The mother of Shayla, one of the popular girls in school, was being abused by her husband. The Ma and Mrs. Charles talked about the bruises they saw on her face when she opened the door for trick-or-treaters. Mrs. Charles thought they should intervene, but Ma disagreed. Their mothers didn’t always get along, so Claudia and Monday tried to extinguish the fires between them.
Mrs. Charles ranted about the government spying on people through their computers, including keeping tabs on what books people were reading. Ma interrupted her, telling the girls to get ready for bed. Mrs. Charles watched her daughter closely and requested a kiss; Monday seemed rigid and uncomfortable. As Claudia climbed the stairs, she heard Mrs. Charles say to Ma, “Janet, that man is going to kill her one of these days! Are you going to be able to look yourself in the mirror when he does?” (90).
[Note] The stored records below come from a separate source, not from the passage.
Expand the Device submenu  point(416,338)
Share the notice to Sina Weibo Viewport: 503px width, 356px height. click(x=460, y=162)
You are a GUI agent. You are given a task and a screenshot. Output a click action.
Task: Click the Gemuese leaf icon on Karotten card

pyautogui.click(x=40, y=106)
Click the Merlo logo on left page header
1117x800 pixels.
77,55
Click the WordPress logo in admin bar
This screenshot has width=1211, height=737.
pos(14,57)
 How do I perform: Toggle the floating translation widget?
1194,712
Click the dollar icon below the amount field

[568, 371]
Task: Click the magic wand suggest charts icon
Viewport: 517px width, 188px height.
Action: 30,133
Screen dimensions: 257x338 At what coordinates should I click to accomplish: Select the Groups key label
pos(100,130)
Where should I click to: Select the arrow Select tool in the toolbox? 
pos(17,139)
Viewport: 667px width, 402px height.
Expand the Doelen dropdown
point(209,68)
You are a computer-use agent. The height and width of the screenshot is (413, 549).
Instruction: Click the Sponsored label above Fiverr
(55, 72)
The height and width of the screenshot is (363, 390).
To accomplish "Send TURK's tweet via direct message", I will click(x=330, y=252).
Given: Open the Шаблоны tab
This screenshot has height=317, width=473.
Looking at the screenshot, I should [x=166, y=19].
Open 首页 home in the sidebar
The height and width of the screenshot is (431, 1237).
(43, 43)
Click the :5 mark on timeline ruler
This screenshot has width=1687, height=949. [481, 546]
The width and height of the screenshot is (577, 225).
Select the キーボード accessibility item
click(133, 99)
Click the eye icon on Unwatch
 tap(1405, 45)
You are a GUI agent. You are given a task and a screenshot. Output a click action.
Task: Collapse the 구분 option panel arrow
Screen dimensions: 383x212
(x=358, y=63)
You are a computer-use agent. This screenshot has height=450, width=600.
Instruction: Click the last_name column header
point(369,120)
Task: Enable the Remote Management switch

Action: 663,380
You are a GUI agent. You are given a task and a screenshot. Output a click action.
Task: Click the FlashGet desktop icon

Monday wanted to go to a Halloween party at the rec center, to Claudia’s surprise. Too many kids from her neighborhood attended it, which usually kept Monday away. The next day, Ma spoke to Shayla’s grandmother at church, and Mrs. Charles spoke to the school. Shayla’s father went into hiding.
Claudia reflects on Mrs. Charles’s color: yellow. She sees Monday’s mother as incredibly bright and vivid, in positive ways as well as negative. However bright she was on her own, “one drop of another color could spoil her brightness” (93). Mrs. Charles is beautiful yet dark and cold.
Claudia’s grades suffered because she was consumed with Monday’s disappearance. She spoke with Mrs. Valente again. After sharing half her lunch with Claudia, Mrs. Valente took her once again to the office. The office worker again said Monday wasn’t registered for school. She tried calling the home, to no avail. The school social worker had notified the Child and Family Services Agency (CFSA) but didn’t follow up due to a family emergency.
Claudia associated social workers with child abuse. She again wondered if Monday would have told her she was being abused. Mrs. Valente promised to keep following up and told Claudia not to worry too much.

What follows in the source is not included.